WRT54G #FTW! That thing was a beast & lasted me forever. That is what I had before I got the E series. I totally agree with the watered down IOS but what do you expect for the average user? These things need to be built & coded so that the average granny calling her grandson can have wifi or a router not so you can command line in vlans, static routes, and custom subnets. Those of us that want the speed and performance we've come to know & love use the 3rd party firmware or work around it by other means but to knock Linksys because of their interface. Most people don't even know you can upgrade firmware on their router so the length of time between udpates & revisions is a moot point. Perhaps for this OP a Linksys would be the best option. I don't know their background or experience but the fact they're here asking makes me think they aren't all that tech savvy and maybe a Linksys would be the better choice.

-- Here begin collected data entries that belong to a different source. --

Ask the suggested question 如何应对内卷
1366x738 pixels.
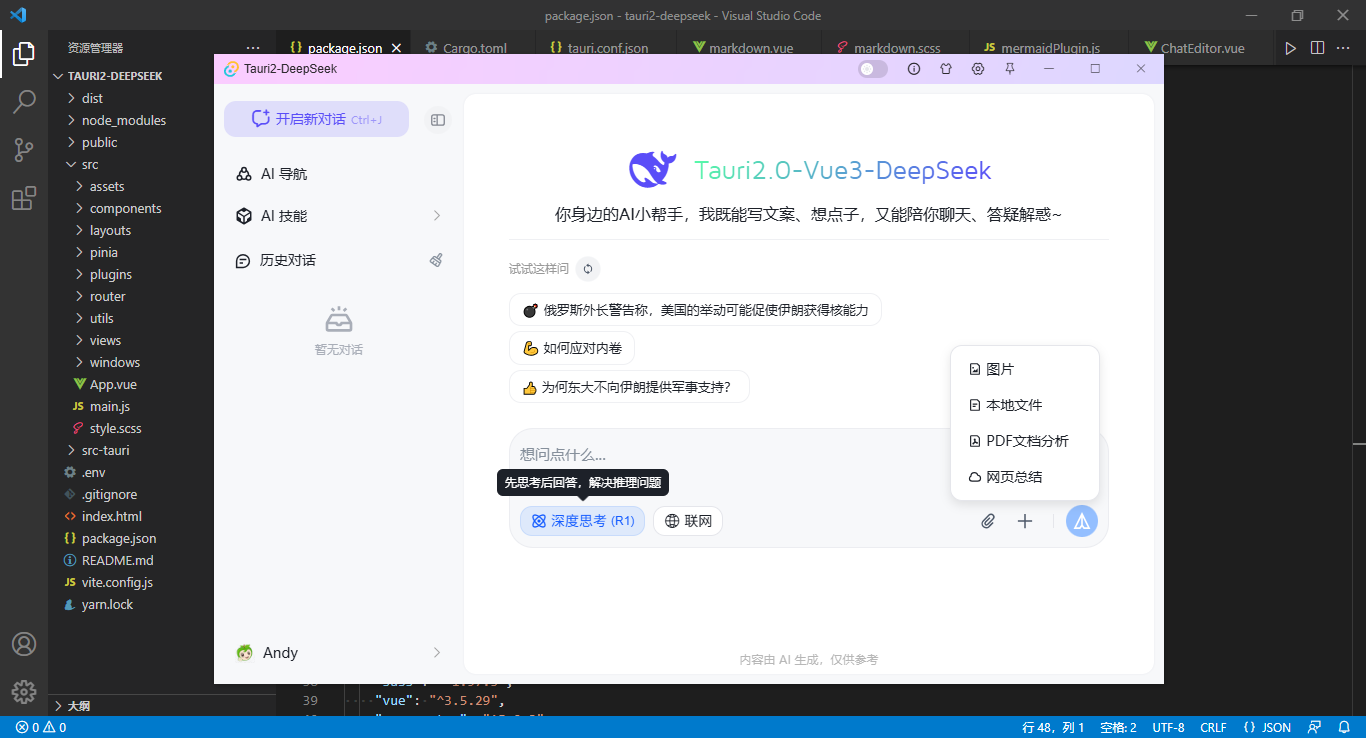571,347
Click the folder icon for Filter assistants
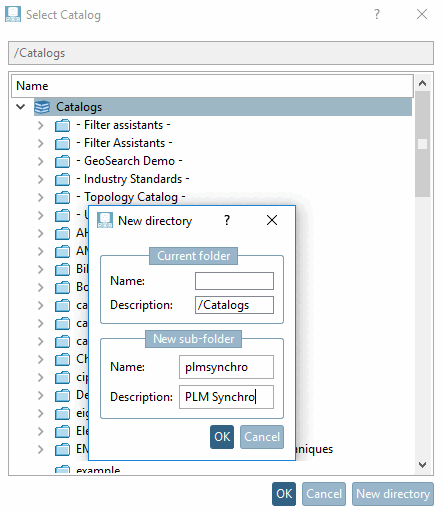Image resolution: width=443 pixels, height=511 pixels. pyautogui.click(x=62, y=126)
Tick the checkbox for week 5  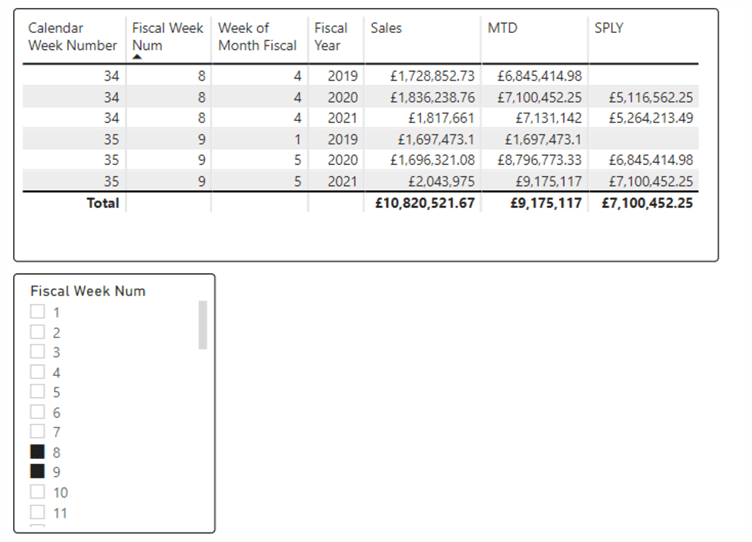(x=38, y=392)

Don't get me wrong I'm not saying Linksys is the bees knees but it definitly gets the job done & is more than adequate for the average user than some other brands that may or may not have some better bells & whistles.


----------



## GTvert90 (Jun 6, 2011)

Anyone have any experience with this brand? I'm sure it's over kill for me but looks interesting... http://tinyurl.com/8qp5grq

Sent from my SCH-I535 using Tapatalk 2


----------



## aycockonxion (Sep 17, 2012)

Asus RT series. Awesome routers with lots of features for home or home office use.


----------